Potongan Teks -
#####
Friday, January 21, 2011

Cerita Untukmu di Penghujung Mimpi

Ada yang berteriak tapi tak didengar, ada yang bertanya tapi tak mendapatkan jawaban, tetapi sesungguhnya bukan kesia-siaanlah bagian mereka
Hari ini 31 Desember 2029. Malam belum terlalu larut, ketika kuperhatikan jam di tanganku ternyata baru pukul 21.26, sementara kedua matamu tertutup rapat dan wajahmu tiada hentinya menyita perhatianku. Anak kecil yang lugu, gumamku. Tahukah kau nak apa yang kupikirkan saat ini? Ah lebih baik kau tak usah tahu karena suatu saat nanti kau pasti akan tahu kecemasanku, kecemasan pria tua tentang masa depanmu kelak. Tidurlah nak... akan kusampaikan pesan sang Dewa Ruci dalam mimpimu.
Petasan dan kembang api telah meluncur ke angkasa, menentang langit diujung penghabisannya di tahun ini. Kejadian yang hampir serupa 20 tahun silam. Tahukah kau nak, betapa indahnya masa mudaku dulu? Ah pasti kau tak tahu. Indahnya ketika pertamakali Tuhan mempertemukan aku dan ibumu di suatu senja di kota Bandung. Tapi kau, anakku, apa kiranya rencana Tuhan tentang dirimu? Haruskah kutanyakan sendiri padaNya? Mungkin inilah bagian yang sulit karena tak mudah memperoleh jawaban dari sana.
#####
Data Tersimpan -
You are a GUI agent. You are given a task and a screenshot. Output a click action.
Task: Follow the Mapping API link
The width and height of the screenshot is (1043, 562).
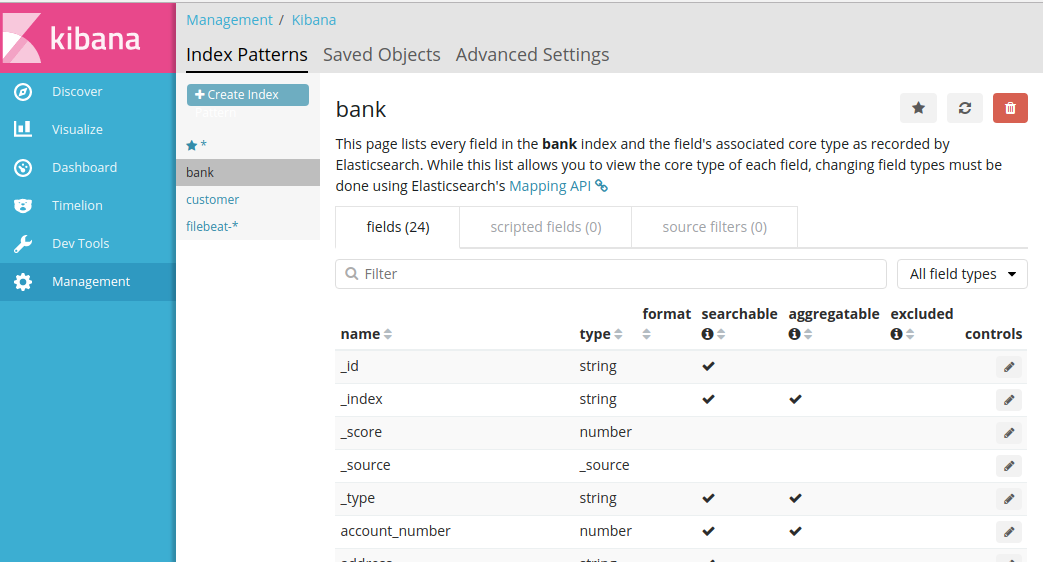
#####
Tugas dan Latihan -
**1)** Menurut potongan teks, pukul berapa yang ditunjukkan jam di tangan narator?
**2)** Tampilkan bagian potongan teks antara "Petasan dan kembang" dan "jawaban dari sana.", termasuk kedua batas tersebut.

Jawaban per Tugas -
**1)** Pukul 21.26.

**2)**
Petasan dan kembang api telah meluncur ke angkasa, menentang langit diujung penghabisannya di tahun ini. Kejadian yang hampir serupa 20 tahun silam. Tahukah kau nak, betapa indahnya masa mudaku dulu? Ah pasti kau tak tahu. Indahnya ketika pertamakali Tuhan mempertemukan aku dan ibumu di suatu senja di kota Bandung. Tapi kau, anakku, apa kiranya rencana Tuhan tentang dirimu? Haruskah kutanyakan sendiri padaNya? Mungkin inilah bagian yang sulit karena tak mudah memperoleh jawaban dari sana.